### EXCERPTED RECORDS
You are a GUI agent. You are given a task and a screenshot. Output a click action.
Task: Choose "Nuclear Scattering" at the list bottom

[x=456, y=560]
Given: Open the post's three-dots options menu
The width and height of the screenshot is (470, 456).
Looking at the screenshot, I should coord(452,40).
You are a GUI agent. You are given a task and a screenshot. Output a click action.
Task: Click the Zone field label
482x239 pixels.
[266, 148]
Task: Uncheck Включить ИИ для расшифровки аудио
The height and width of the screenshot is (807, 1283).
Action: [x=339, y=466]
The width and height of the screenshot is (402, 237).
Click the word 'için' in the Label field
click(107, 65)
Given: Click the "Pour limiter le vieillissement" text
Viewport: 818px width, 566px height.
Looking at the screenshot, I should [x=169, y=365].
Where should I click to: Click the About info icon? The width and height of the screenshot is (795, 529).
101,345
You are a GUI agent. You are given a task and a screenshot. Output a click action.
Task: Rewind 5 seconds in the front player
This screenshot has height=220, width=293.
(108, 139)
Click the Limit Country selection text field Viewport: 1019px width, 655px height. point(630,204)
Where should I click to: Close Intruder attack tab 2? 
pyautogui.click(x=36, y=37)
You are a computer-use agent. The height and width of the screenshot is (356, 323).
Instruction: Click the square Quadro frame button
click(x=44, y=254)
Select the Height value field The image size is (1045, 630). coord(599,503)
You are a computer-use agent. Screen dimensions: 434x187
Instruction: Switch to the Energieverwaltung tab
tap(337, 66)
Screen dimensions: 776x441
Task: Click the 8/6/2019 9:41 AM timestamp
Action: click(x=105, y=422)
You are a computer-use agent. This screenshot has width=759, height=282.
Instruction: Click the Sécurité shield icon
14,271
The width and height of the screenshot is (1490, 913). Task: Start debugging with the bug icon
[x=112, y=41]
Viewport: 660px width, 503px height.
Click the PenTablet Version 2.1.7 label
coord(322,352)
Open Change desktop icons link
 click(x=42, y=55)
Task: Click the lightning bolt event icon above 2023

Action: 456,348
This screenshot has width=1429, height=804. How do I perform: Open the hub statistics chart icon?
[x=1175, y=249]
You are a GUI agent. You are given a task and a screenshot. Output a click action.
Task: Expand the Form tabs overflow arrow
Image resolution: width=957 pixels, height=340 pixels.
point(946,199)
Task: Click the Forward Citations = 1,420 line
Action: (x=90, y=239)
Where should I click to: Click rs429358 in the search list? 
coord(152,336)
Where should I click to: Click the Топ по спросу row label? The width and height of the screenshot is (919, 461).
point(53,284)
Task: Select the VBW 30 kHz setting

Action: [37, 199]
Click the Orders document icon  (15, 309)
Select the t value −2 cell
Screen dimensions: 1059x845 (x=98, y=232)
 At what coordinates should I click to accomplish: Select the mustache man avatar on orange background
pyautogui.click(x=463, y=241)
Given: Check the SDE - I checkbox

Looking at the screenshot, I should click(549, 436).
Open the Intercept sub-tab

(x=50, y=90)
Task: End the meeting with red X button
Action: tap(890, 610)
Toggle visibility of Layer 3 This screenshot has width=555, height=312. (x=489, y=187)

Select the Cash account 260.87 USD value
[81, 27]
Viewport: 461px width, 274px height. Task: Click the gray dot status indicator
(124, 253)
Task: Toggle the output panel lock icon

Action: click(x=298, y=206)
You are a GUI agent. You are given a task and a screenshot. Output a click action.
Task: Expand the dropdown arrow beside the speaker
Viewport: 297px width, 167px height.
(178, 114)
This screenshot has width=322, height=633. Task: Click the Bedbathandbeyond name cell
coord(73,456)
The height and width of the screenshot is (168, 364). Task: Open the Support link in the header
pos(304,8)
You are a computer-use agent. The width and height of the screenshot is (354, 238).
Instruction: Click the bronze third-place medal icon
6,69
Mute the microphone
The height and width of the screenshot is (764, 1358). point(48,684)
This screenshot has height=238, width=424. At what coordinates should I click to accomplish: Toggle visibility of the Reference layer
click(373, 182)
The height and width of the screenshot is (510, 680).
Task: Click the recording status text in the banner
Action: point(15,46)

### EXERCISE GOAL
All lines starting at the one holding "Task: Select the VBW 30 kHz setting" and ending at the last line above must be output exactly, and no other line may appear.

### TASK OUTPUT
Task: Select the VBW 30 kHz setting

Action: [37, 199]
Click the Orders document icon  (15, 309)
Select the t value −2 cell
Screen dimensions: 1059x845 (x=98, y=232)
 At what coordinates should I click to accomplish: Select the mustache man avatar on orange background
pyautogui.click(x=463, y=241)
Given: Check the SDE - I checkbox

Looking at the screenshot, I should click(549, 436).
Open the Intercept sub-tab

(x=50, y=90)
Task: End the meeting with red X button
Action: tap(890, 610)
Toggle visibility of Layer 3 This screenshot has width=555, height=312. (x=489, y=187)

Select the Cash account 260.87 USD value
[81, 27]
Viewport: 461px width, 274px height. Task: Click the gray dot status indicator
(124, 253)
Task: Toggle the output panel lock icon

Action: click(x=298, y=206)
You are a GUI agent. You are given a task and a screenshot. Output a click action.
Task: Expand the dropdown arrow beside the speaker
Viewport: 297px width, 167px height.
(178, 114)
This screenshot has width=322, height=633. Task: Click the Bedbathandbeyond name cell
coord(73,456)
The height and width of the screenshot is (168, 364). Task: Open the Support link in the header
pos(304,8)
You are a computer-use agent. The width and height of the screenshot is (354, 238).
Instruction: Click the bronze third-place medal icon
6,69
Mute the microphone
The height and width of the screenshot is (764, 1358). point(48,684)
This screenshot has height=238, width=424. At what coordinates should I click to accomplish: Toggle visibility of the Reference layer
click(373, 182)
The height and width of the screenshot is (510, 680).
Task: Click the recording status text in the banner
Action: point(15,46)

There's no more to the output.